# WHAT IS REQUIRED
Please filter the listing below and copy out the lines that hold "agent".

----------

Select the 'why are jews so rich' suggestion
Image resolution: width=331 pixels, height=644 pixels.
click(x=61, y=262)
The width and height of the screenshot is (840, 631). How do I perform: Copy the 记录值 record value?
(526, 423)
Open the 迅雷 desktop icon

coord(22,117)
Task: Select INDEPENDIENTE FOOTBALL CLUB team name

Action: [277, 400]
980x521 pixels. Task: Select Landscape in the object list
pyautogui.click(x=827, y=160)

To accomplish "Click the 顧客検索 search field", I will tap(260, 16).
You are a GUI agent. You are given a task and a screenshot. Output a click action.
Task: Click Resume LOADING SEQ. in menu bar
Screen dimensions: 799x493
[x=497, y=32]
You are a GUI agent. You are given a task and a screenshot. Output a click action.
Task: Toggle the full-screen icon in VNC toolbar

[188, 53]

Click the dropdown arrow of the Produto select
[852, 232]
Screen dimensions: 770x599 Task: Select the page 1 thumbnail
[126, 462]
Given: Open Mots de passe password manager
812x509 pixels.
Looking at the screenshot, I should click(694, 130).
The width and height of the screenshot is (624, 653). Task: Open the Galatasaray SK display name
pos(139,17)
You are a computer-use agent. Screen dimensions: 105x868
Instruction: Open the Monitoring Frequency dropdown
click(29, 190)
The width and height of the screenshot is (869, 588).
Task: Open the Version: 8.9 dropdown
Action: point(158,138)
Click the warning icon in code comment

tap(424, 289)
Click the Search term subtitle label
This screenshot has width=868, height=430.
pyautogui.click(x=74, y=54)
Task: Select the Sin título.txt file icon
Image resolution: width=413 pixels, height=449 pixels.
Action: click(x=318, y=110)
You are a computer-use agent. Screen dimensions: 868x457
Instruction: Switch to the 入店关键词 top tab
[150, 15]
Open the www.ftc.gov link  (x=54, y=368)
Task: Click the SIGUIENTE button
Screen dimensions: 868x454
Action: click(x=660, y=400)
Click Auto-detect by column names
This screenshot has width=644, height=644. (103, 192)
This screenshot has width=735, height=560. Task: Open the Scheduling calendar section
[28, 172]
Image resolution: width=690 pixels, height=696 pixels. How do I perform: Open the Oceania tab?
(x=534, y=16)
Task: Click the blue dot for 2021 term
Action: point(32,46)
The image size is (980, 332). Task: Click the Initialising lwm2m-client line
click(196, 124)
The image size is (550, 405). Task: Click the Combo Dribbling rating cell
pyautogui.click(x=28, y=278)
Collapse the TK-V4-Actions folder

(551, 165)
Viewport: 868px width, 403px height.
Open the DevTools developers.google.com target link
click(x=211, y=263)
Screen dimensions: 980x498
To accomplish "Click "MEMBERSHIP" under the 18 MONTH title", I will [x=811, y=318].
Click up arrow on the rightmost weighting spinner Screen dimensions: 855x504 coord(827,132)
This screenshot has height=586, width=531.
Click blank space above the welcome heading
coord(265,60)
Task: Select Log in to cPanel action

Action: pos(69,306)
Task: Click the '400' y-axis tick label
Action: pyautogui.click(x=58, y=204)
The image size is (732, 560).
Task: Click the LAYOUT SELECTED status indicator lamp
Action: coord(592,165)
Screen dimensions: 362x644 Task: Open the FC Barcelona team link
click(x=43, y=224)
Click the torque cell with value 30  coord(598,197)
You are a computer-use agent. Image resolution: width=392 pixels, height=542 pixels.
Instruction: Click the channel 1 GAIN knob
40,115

----------

# ANSWER SPACE
You are a GUI agent. You are given a task and a screenshot. Output a click action.
You are a GUI agent. You are given a task and a screenshot. Output a click action.
You are a computer-use agent. Screen dimensions: 105x868
You are a computer-use agent. Screen dimensions: 868x457
You are a computer-use agent. Image resolution: width=392 pixels, height=542 pixels.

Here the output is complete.